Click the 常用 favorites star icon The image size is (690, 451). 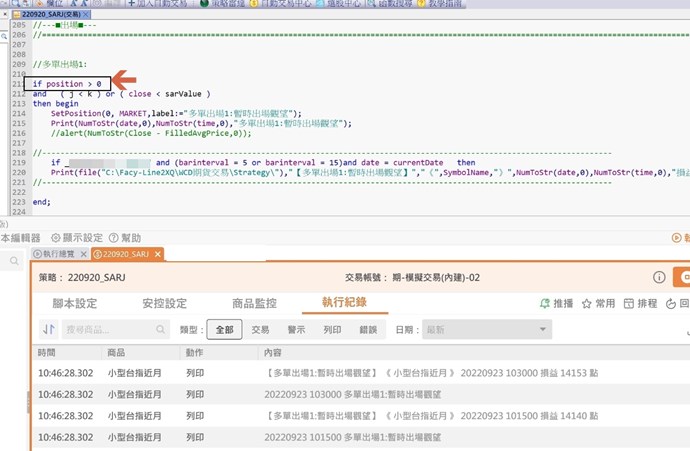(585, 303)
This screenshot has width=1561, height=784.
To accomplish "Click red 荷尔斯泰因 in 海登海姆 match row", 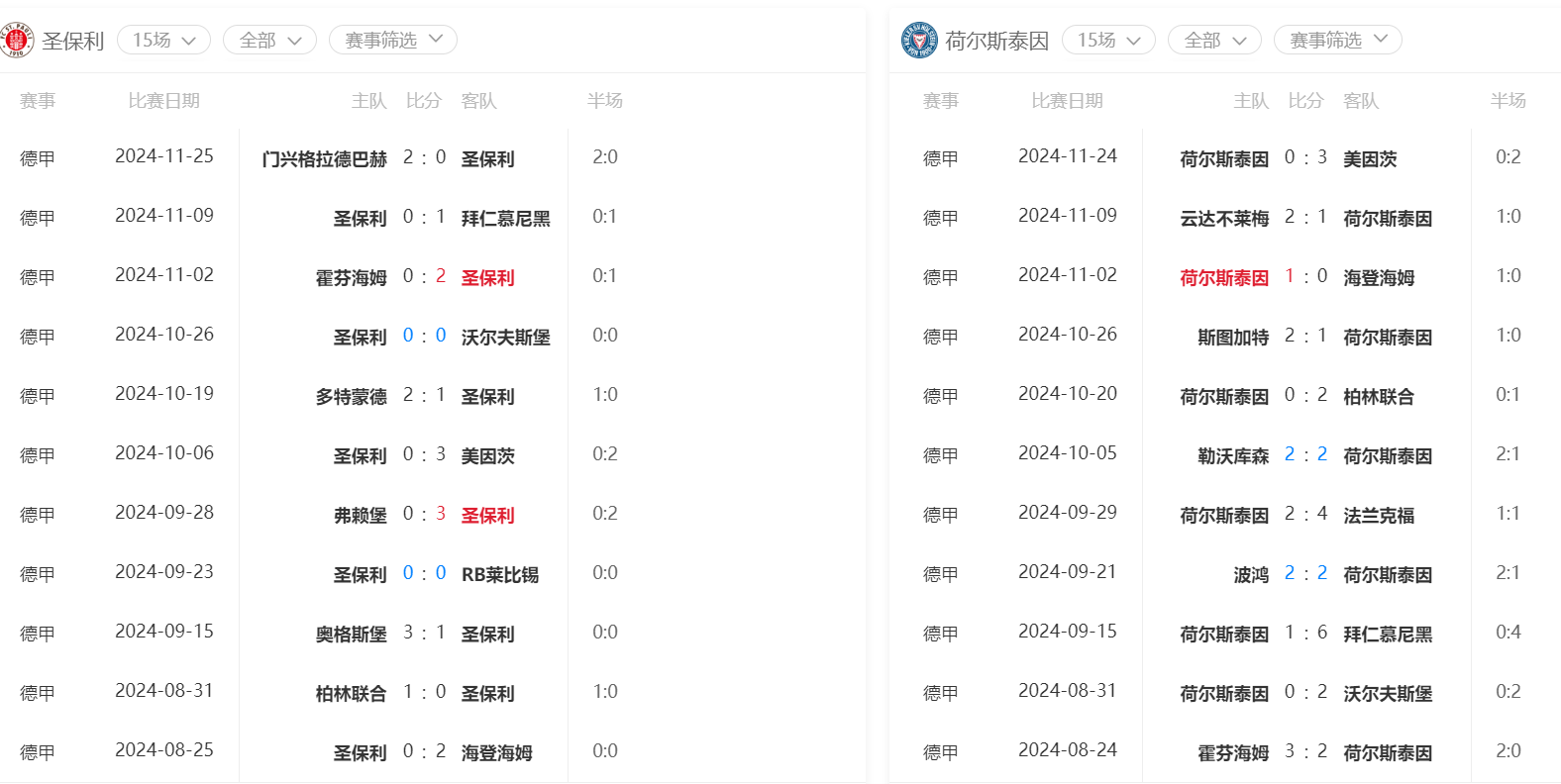I will point(1224,277).
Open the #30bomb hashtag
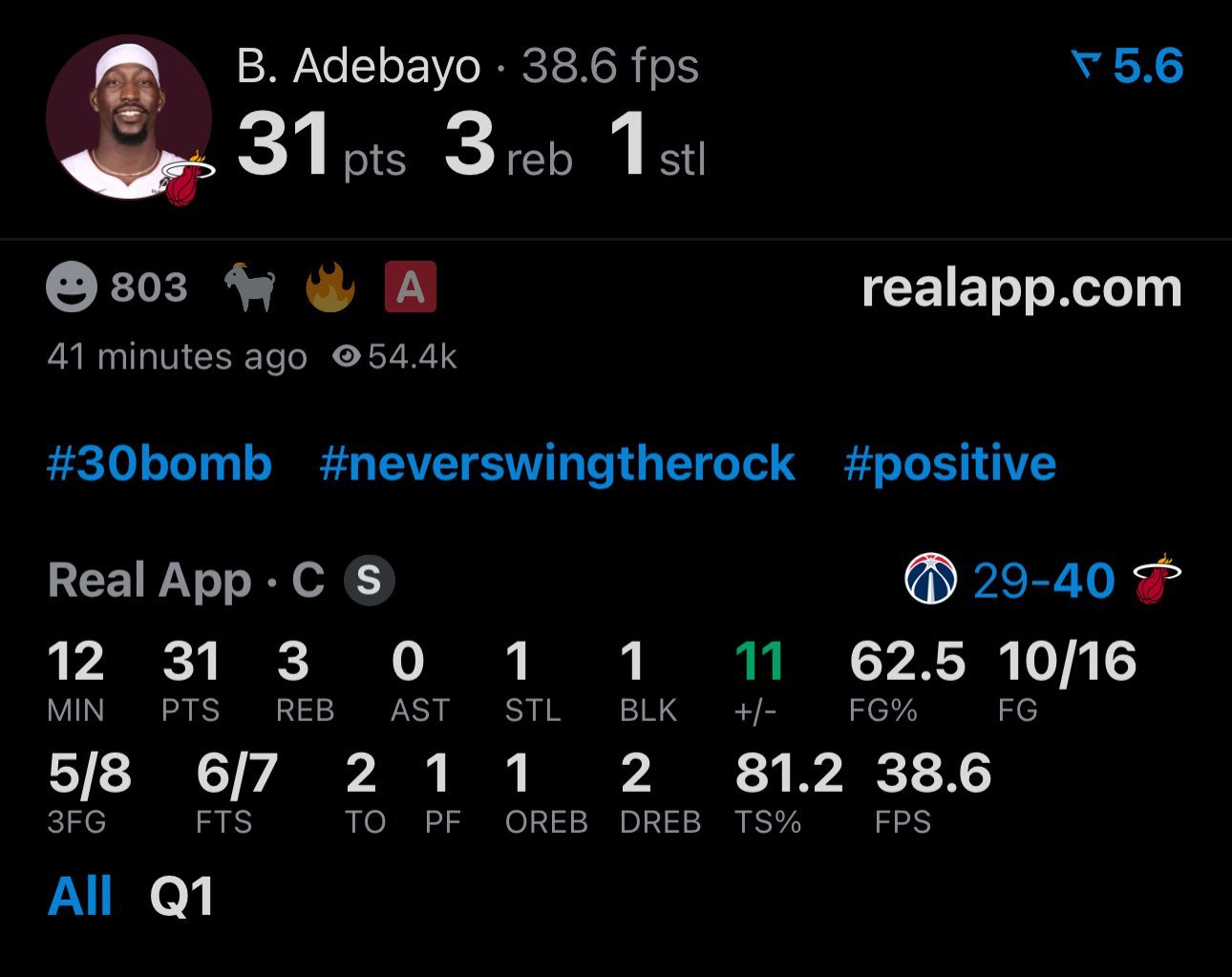The width and height of the screenshot is (1232, 977). (159, 464)
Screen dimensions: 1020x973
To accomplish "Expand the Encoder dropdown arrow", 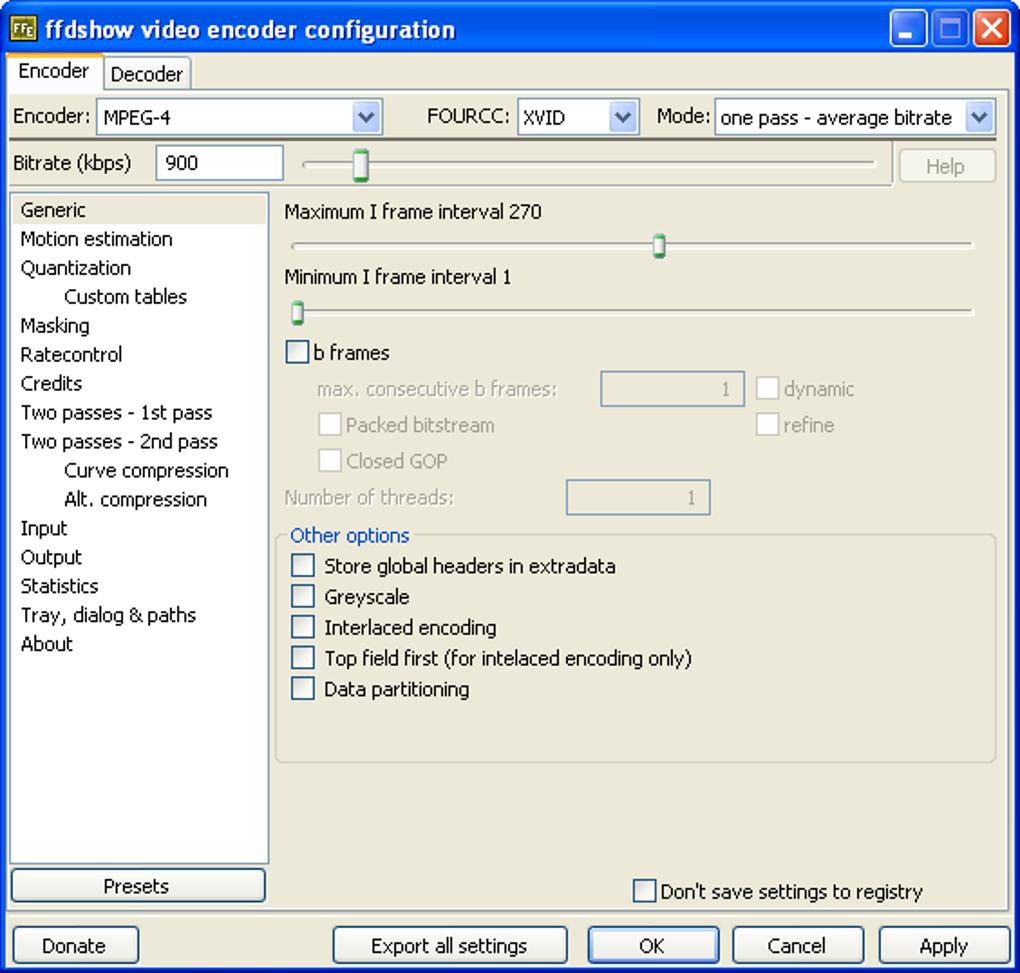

◆ ◆ ◆

EXERCISE DETAILS >> Please write out exactly the lines from the one containing "Open the #30bomb hashtag" through the last line of the records above, and leave out any pictures.

TASK RESULT >>
Open the #30bomb hashtag
The width and height of the screenshot is (1232, 977). (159, 464)
Screen dimensions: 1020x973
To accomplish "Expand the Encoder dropdown arrow", 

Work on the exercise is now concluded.